▸ Task instructions
Please write out exactly the lines from the one with "You are a computer-use agent. The" through the end of the data below, both ends included, and omit any pictures.

Stored data entries:

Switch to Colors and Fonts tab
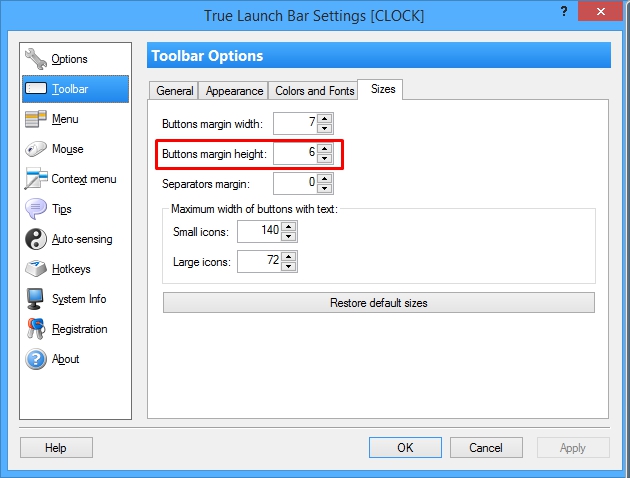630x478 pixels. 314,91
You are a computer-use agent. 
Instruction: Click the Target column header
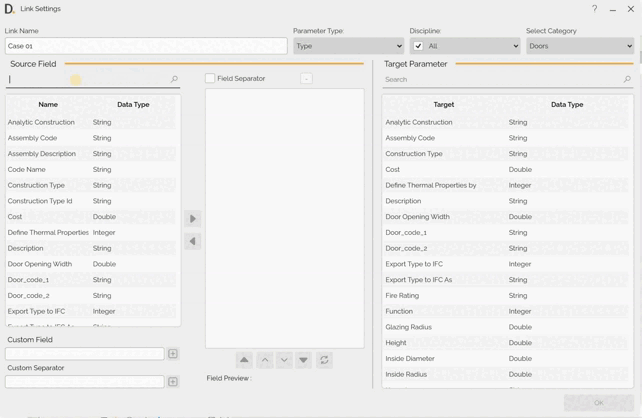coord(444,104)
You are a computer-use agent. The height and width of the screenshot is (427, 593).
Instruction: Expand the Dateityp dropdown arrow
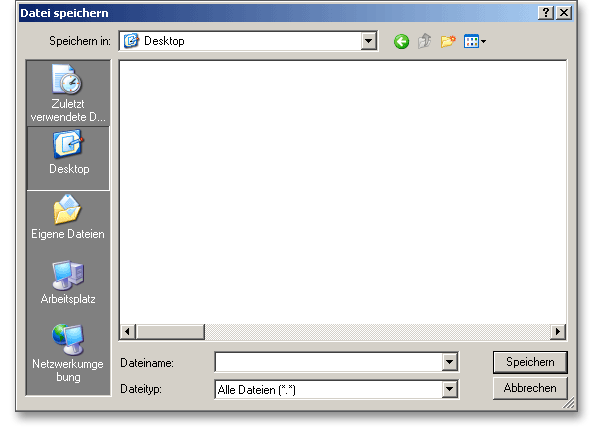tap(450, 389)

▸ Solution below
You are a computer-use agent. The height and width of the screenshot is (427, 593).
Instruction: Expand the Dateityp dropdown arrow
tap(450, 389)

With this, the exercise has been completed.